Interest Check: Assassin's Creed (CofD/2nd Ed) Game?



  • I was having a conversation the other day with someone and I don't even really remember how, but we got onto the idea of an AC game.

    Last night, while I was feebly trying to sleep, my brain decided to go into fever pitch full on creative mode, and it struck on this.

    So, what would people think about an AC game, using the Chronicles of Darkness/2nd Edition ruleset? For obvious reasons, it would be a Mortal only game, but overall the basic elements are all there. Tons of mystery and strangeness to the world, based on lost Ancient Aliens style tech and such... perfect for mystery cults (the Templars and Assassins basically fit this mold nearly perfectly), relics (again, the tech of the progenitor race fits this perfectly), and generally a cool world setting.

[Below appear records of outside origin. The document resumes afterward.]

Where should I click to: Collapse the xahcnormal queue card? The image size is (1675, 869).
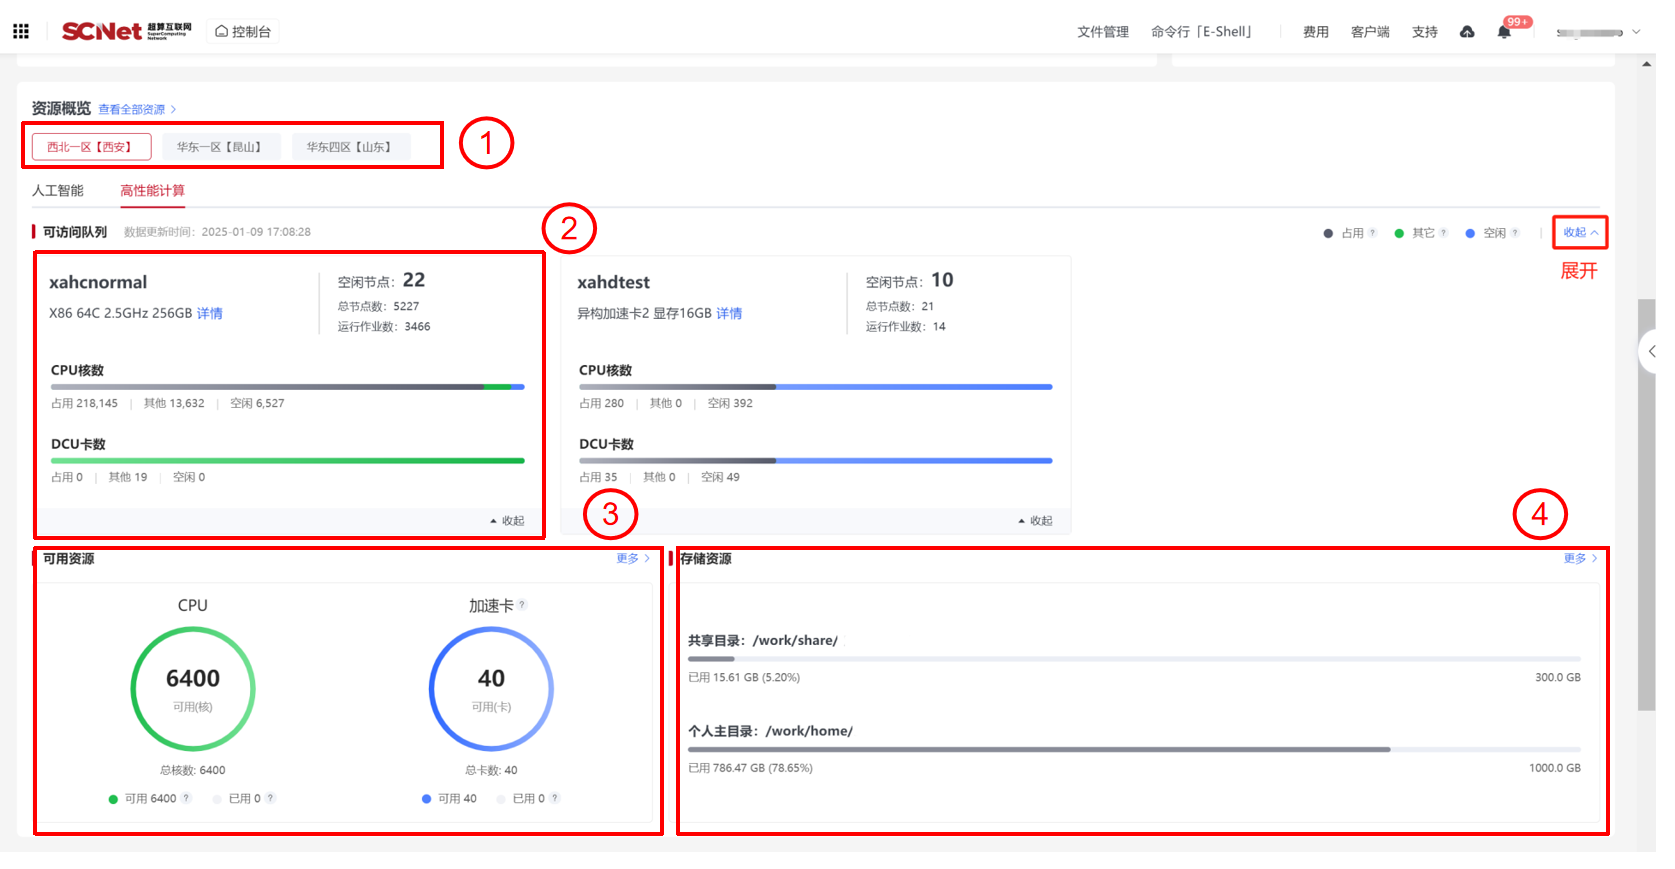tap(507, 521)
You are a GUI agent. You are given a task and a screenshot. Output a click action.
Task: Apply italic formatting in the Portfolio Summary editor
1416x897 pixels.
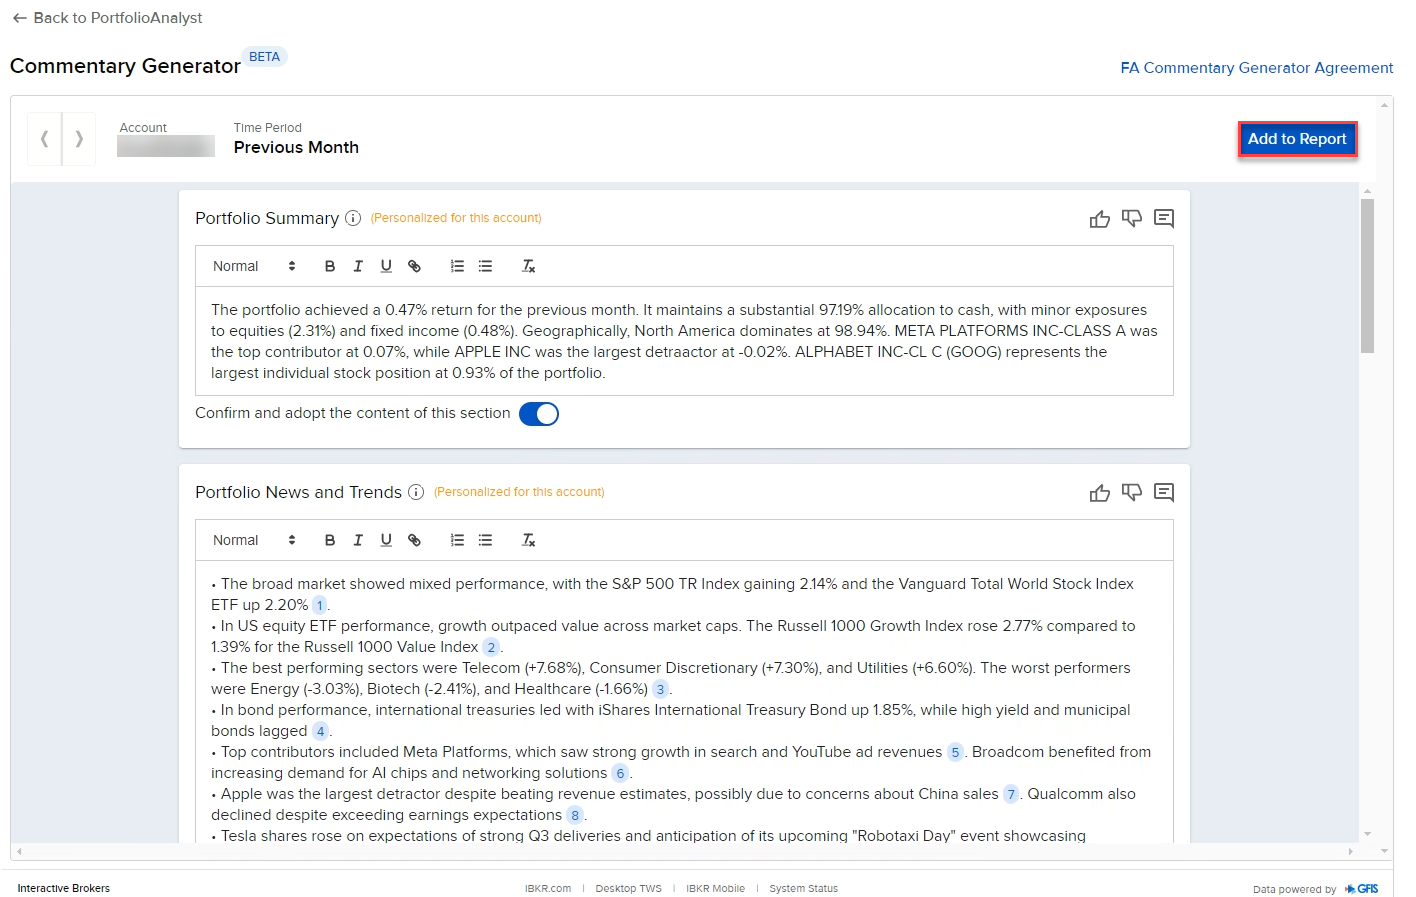tap(358, 266)
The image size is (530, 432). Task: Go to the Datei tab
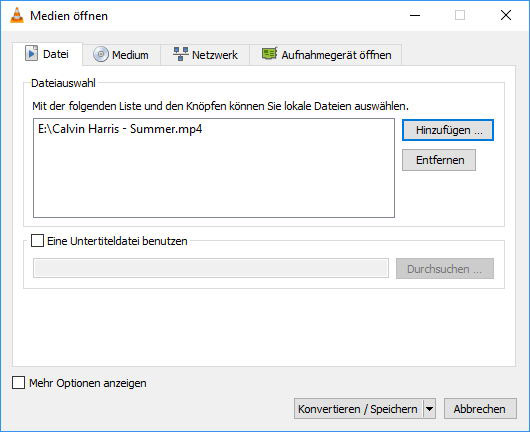pos(47,54)
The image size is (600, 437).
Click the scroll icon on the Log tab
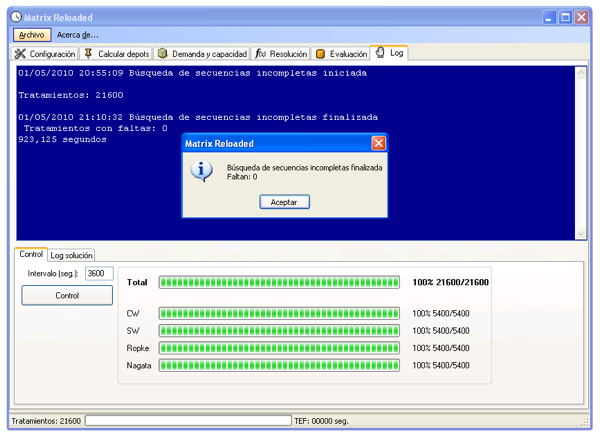(380, 53)
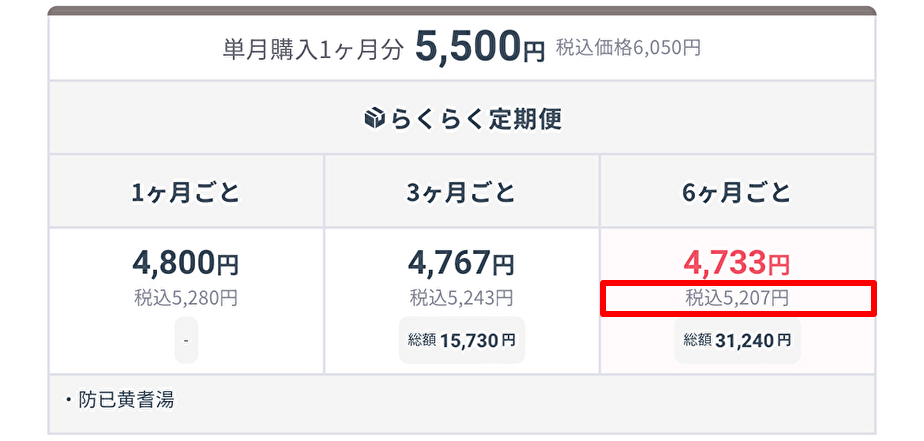Image resolution: width=924 pixels, height=441 pixels.
Task: Click the 5,500円 single purchase price
Action: (480, 48)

    As for the breakdown of the way the game would function, the biggest problem would be on what time period and location to set it in. I had a few ideas about that. For example, it could run in seasons, with each season being a new story in a different period and location. One season could be ancient vikings, the next could be 1960's NYC, and the next could be the fall of Carthage.

    Then I had another idea about it. Instead, there could be multiple timelines. Each player would log into the game with a sort of "OOC" account, and in the actual game, chose their alts. The timelines offered would act as "spheres", and you could have one alt per sphere. The OOC area would be, essentially, an Abstergo Entertainment office, and the login PCs of the playerbits would be Abstergo employees from an "IC" standpoint. So, even your OOC chatter would be a sort of metagame IC situation. From the OOC/Abstergo office, you would go into the Animus room, which is where you would select which alt you want to play and that would launch you into the grid for said alt.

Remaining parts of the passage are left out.